In den von der Türkei besetzten kurdischen Gebieten Nordsyriens wird das Wasser knapp. Das wichtigste Wasserwerk für die Versorgung von rund einer halben Million Menschen liefert nicht mehr.
Das hat keinerlei technische, sondern nur politische Gründe. Denn das rund zehn Kilometer östlich von Serekaniye (Ras al Ain) gelegene Pumpwerk Alouk steht unter Kontrolle der Türkei und der mit ihr verbündeten Milizen. Das Pumpwerk Alouk versorgt die kurdischen Gebiete Nordsyriens, die Erdogan ein Dorn im Auge sind. Deshalb besetzen Erdogans Schergen im vergangen Oktober 2019 in einer „Operation Friedensquelle (!)“ genannten Invasion völkerrechtswidrig Teile des syrischen Kurdengebietes entlang der türkischen Grenze.

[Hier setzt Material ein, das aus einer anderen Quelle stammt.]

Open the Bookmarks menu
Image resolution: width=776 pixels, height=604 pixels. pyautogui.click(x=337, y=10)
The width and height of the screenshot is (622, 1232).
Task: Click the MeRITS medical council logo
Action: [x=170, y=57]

Seit Ende März 2020 fließt von Alouk kein Wasser mehr zu den Kurden. Im von der Versorgungsunterbrechung betroffenen Lager Al-Hol leben aktuell 67.000 Menschen auf engstem Raum. Die hygienischen Bedingungen in diesem – wie auch allen anderen Lagern – sind erbärmlich, sodass die EU es vorzieht wegzusehen und zu schweigen. Die kurdische Regionalverwaltung versucht, die Wasserversorgung mit Tanklastwagen aufrechtzuerhalten. Zuweilen werden Feuerwehrfahrzeuge eingesetzt.
Die mit der EU und der freien und demokratischen Staaten der Welt verbündeten Kurden werden wie üblich allein gelassen. Es ist gerade ein Jahr her, dass kurdische Milizen den IS in seinem letzten Zufluchtsort besiegt haben. Ein Kampf, bei dem die Kurden mit über 11.000 Gefallenen einen hohen Blutzoll bezahlt haben, damit die Bürger der USA und der EU ruhig schlafen können. Gedankt wurde den Kurden ihr Einsatz nicht – man lässt sie erneut hängen.
Unter „man“ werden alle EU-Staaten gezählt, die sich viel auf ihren Humanismus einbilden, und die Verehrer der türkischen Diktatur, die die Kurden verdursten lässt. Bis heute weigert sich die offizielle Türkei den von ihr verübten Genozid an die Armenier vor mehr als 100 Jahren anzuerkennen. Da die Türkei bisher gut damit durchkommt, braucht niemand in der Türkei eine Anklage wegen Völkermord zu befürchten. Die Kurden hingegen geben zumindest ihre Teilnahme am Genozid an die Armenier unter dem Befehlt der türkischen Armee zu und haben sich bei den überlebenden Armeniern entschuldigt.
Die Welt schaut dem Tod der Kurden genauso schweigend zu wie der Ermordung der Armenier So gesehen ist die weltweite Ausbreitung des Coronavirus eine äußerst milde göttliche Strafe.